Cette guerre et les conflits ultérieurs ont illustré une caractéristique-clé des marchés financiers : ils détestent les surprises et ne réagissent brusquement qu’aux événements imprévus, tandis que les crises attendues sont intégrées aux valorisations bien à l’avance. De plus, comme l’a montré une étude récente de LPL Financial, la chute des marchés, quand elle a lieu, reste d’une ampleur et d’une durée limitées. Et si le conflit se prolonge, il est généralement favorable aux marchés, car si toute guerre recèle de terribles menaces, elle crée aussi des opportunités. Entre 1941 et 1945, l’effort de guerre des États-Unis a boosté la croissance économique, permettant au pays d’effacer enfin les effets de la crise de 1929. Ce fut aussi le cas pour la guerre de Corée, celle du Vietnam et celle du Golfe, selon une étude du financier Mark Armbruster, qui constate que sur la période allant de 1926 à 2013 la volatilité des marchés boursiers a toujours été plus faible pendant les périodes de guerre.

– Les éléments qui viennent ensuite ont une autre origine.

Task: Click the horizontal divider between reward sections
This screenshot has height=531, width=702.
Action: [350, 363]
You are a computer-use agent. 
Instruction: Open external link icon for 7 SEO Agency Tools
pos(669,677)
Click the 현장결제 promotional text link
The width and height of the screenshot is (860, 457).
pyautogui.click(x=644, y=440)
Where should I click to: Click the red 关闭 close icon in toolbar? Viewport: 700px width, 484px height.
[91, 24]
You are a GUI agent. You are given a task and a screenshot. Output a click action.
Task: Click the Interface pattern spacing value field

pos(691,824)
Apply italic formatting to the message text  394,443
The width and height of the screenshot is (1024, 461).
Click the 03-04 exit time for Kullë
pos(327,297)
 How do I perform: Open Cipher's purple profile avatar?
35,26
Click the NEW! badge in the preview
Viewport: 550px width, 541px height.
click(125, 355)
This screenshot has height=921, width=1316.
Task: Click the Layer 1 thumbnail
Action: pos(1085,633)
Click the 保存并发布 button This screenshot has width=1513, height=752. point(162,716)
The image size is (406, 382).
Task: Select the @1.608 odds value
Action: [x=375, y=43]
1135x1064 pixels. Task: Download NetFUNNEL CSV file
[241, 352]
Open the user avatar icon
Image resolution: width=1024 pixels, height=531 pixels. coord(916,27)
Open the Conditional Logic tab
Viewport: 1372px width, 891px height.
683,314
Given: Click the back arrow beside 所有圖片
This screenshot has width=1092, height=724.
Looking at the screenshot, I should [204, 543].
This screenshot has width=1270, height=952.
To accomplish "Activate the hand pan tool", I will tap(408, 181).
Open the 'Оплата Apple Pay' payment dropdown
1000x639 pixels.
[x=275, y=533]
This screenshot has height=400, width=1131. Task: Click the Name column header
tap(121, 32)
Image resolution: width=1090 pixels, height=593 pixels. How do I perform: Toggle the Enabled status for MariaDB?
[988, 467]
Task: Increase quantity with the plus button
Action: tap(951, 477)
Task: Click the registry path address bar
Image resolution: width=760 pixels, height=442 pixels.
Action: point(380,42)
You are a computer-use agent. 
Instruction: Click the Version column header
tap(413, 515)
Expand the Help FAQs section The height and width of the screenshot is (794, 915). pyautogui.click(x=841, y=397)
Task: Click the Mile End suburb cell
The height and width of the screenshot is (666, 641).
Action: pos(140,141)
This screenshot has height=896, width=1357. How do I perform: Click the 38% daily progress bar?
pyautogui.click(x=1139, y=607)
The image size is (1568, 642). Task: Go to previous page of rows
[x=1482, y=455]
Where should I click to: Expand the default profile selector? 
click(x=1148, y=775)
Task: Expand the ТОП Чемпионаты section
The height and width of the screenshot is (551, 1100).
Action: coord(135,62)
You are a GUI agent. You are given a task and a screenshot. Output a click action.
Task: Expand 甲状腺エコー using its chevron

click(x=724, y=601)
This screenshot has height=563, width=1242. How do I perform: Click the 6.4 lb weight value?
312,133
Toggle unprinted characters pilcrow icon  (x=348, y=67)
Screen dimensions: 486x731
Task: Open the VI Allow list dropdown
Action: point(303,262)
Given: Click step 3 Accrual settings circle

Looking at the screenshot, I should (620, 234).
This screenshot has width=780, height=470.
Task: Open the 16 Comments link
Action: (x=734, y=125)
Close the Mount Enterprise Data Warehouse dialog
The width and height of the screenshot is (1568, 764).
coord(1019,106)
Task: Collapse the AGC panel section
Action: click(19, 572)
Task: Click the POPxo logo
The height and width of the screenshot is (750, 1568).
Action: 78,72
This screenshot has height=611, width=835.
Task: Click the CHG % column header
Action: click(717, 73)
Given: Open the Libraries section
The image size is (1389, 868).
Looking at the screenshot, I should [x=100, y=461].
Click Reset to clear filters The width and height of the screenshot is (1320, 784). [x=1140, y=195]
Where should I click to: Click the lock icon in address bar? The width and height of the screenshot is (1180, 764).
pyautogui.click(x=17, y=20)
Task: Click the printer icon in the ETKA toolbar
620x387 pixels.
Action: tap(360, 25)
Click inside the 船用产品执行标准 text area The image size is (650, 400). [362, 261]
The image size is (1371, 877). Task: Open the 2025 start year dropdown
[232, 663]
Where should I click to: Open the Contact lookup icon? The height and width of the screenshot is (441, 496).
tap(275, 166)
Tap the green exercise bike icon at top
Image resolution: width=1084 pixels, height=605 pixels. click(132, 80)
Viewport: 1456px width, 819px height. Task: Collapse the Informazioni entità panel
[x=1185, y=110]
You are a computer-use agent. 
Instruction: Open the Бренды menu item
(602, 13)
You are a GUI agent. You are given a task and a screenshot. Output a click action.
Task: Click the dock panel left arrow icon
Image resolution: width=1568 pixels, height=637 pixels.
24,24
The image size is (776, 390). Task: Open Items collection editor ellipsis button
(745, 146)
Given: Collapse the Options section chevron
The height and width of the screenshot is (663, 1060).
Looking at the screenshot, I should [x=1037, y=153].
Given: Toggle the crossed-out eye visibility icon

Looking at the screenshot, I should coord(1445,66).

Malgré les références historiques chaque conflit est unique, et il est difficile d’en prévoir les effets économiques et financiers. On devine néanmoins que la guerre à l’est de l’Europe va laisser des traces profondes. La Russie n’est pas un grand pays sur le plan économique, n’apparaissant qu’au onzième rang mondial en termes de PIB entre le Canada et la Corée du sud. Si l’on considère le PIB par habitant, elle fait quasiment figure de pays pauvre, occupant (selon les sources) entre le 50e et le 70e rang mondial avec un niveau de vie de trente pour cent inférieur à la moyenne de l’UE. Mais elle pèse très lourd dans certains domaines comme l’énergie et les matières premières. La Russie est le premier producteur mondial de gaz naturel et l’Europe en est très dépendante (quarante pour cent de sa consommation). Elle est le deuxième producteur mondial de pétrole (trente pour cent de l’approvisionnement européen) et d’aluminium, et occupe le troisième rang pour le blé (l’Ukraine est huitième). Plusieurs grandes entreprises européennes, américaines et japonaises sont présentes en Russie et en Ukraine.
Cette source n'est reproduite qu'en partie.